DOCUMENT PASSAGE
════

When I was in highschool, one of my classmates was often picked up after school by his dad. His father was an undertaker, and used to fetch his son with his hearse. Of course, everyone at school made fun of him because of that. And I thought it was such a humiliation for him, because he had no choice and it wasn’t his fault at all. Life can be cruel.
In love too, we can endure some painful humiliations. If we believe Ian Harpeling, the journalist who wrote the controversial book about Angelina Jolie and Brad Pitt, Jennifer Aniston had it too. She had two miscarriages, and was left for Angelina Jolie who not only gave birth to three children, but also spread false rumors about her, saying Brad left her because she didn’t want kids. Plus, I can only imagine how painful it must be for her to see her ex parading with his children in magazines. And God knows how many pictures of them there are today. Like my former classmate, I can only think that it wasn’t Jennifer’s fault, and that she had no choice.
Humiliation is horrible. It takes years to forget about it, and sometimes, we also need professional help to get over it. I know my former classmate had to see a therapist. He had zero confidence in himself when he was young, because of his father.

════

SOURCE MATERIAL
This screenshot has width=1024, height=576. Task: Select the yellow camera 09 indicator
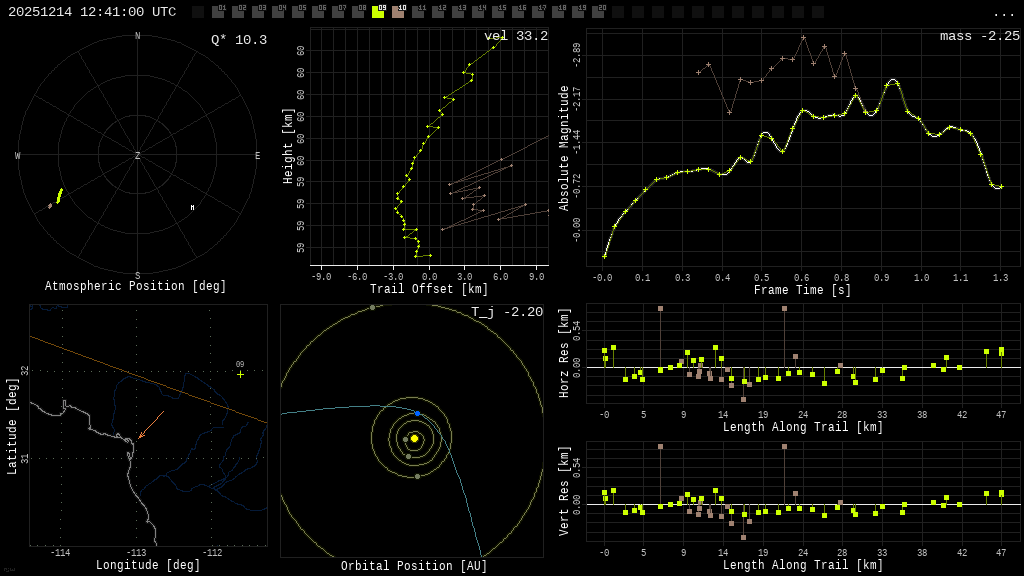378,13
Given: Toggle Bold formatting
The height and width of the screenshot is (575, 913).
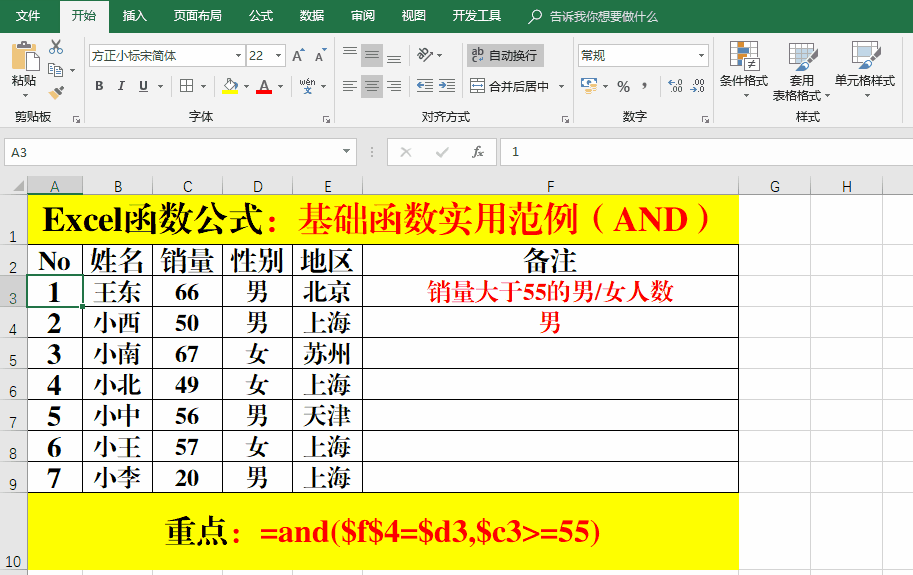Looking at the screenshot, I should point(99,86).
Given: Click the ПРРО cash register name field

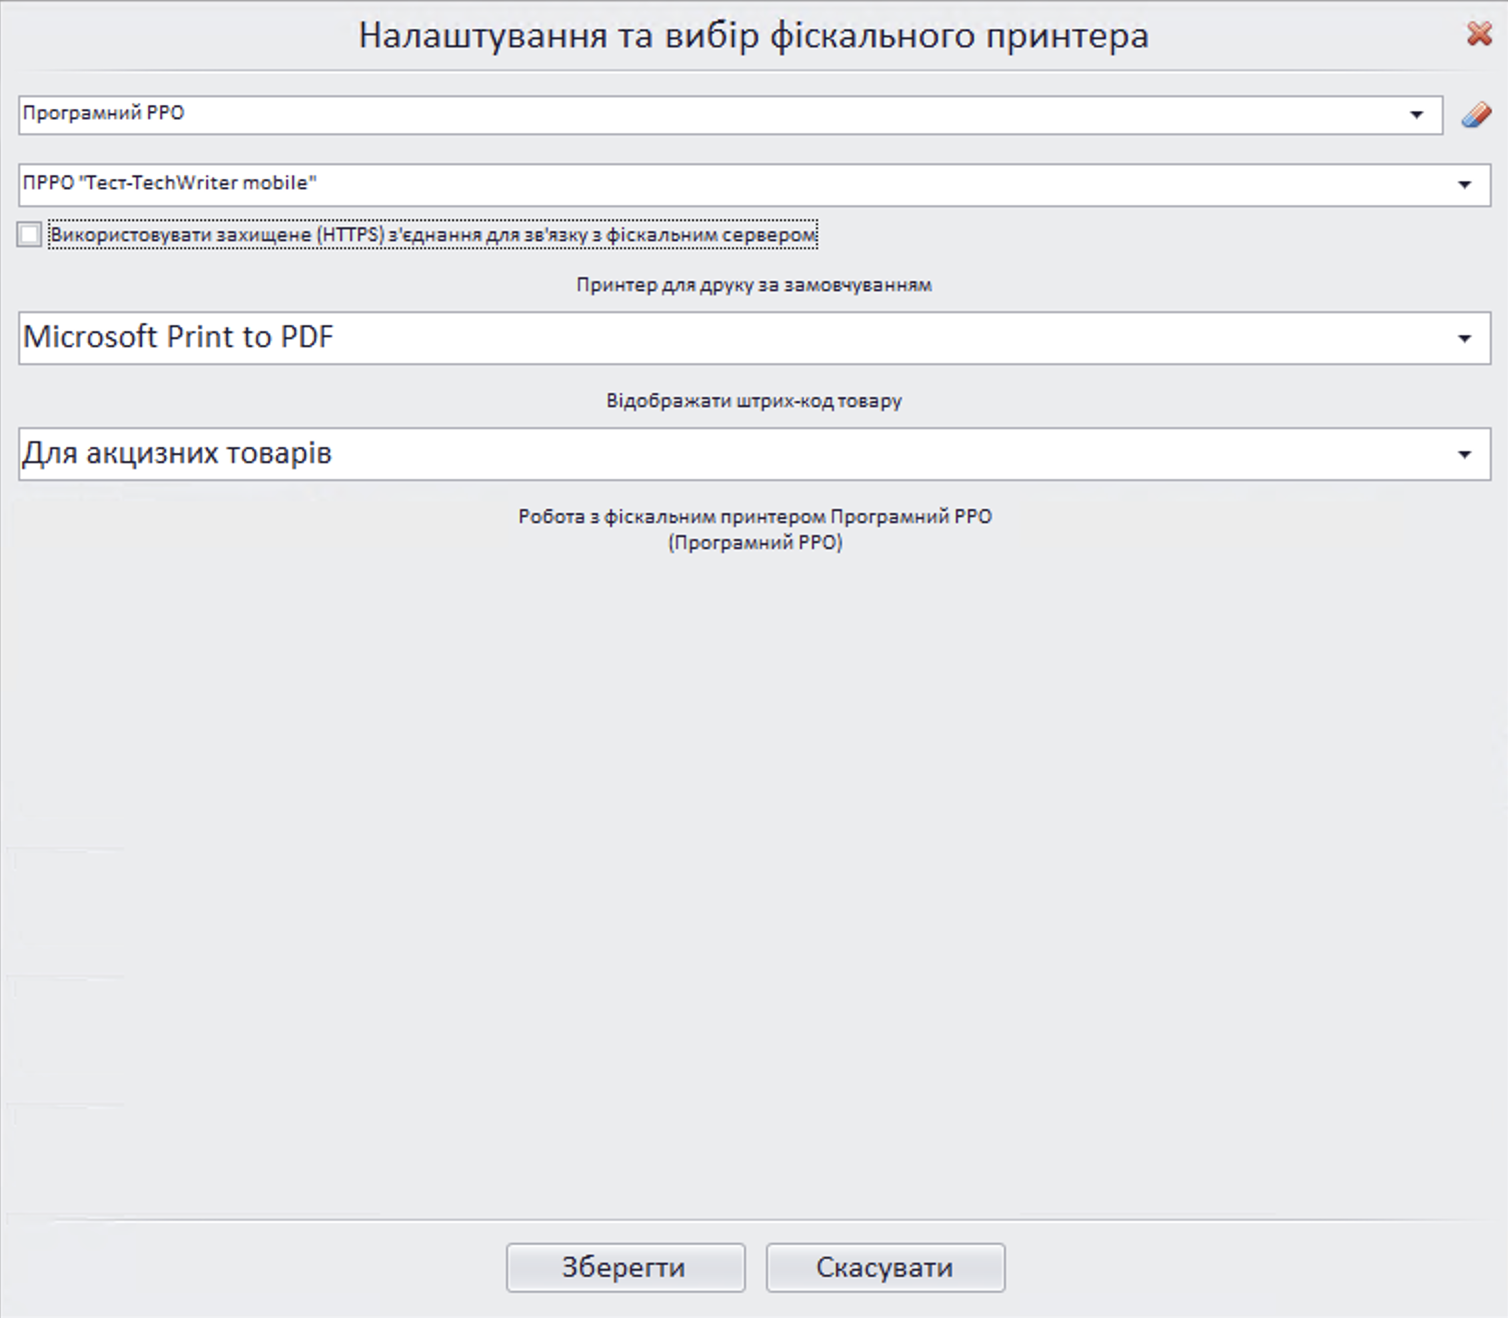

════

WHAT THIS TASK INVOLVES
Extend the essay on humiliation, beginning right after its final sentence.

ANSWER SPACE
I met once a woman who told me her worst humiliation was her wedding. The D-Day, she was walking down the aisle, but she didn’t see her future husband waiting for her. Everyone was looking for him, but he just vanished. She stayed in front of everyone for a moment, seeing all of the sorry eyes pointing at her, and couldn’t help crying. Her ex didn’t even bother to call her the days after. But she knew he wasn’t dead. One of her friends saw him hanging around with his mates three days later in a bar. She told me the worst thing was he completely ignored her, denying her any form of respect. “I felt like a piece of trash you just get rid of. Nothing is more humiliating. I would have accepted he told me he couldn’t marry me, rather than letting me down like that” she said. She told me she had a hard time trusting people after this, but also felt she wasn’t worth it at all. This completely ruined her self-esteem. It took her years to get over it.
A break up is a painful experience in itself. If you add to that humiliation, it can really destroy you. Usually, years later, whenever you endure a painful experience, you can live again your past humiliation. When you feel fingers pointing at you, it’s just a reminder of a situation you’ve already experienced. The only way to get out of this cycle is to recognize your problem, hear the voice inside of you that tells you everything’s gonna be all right, and forgive. It’s the only way to move on. It can be difficult doing this on your own. Remember friends, family, therapists, are all there to help you, if you ask for their help.
So, what do you consider as humiliation?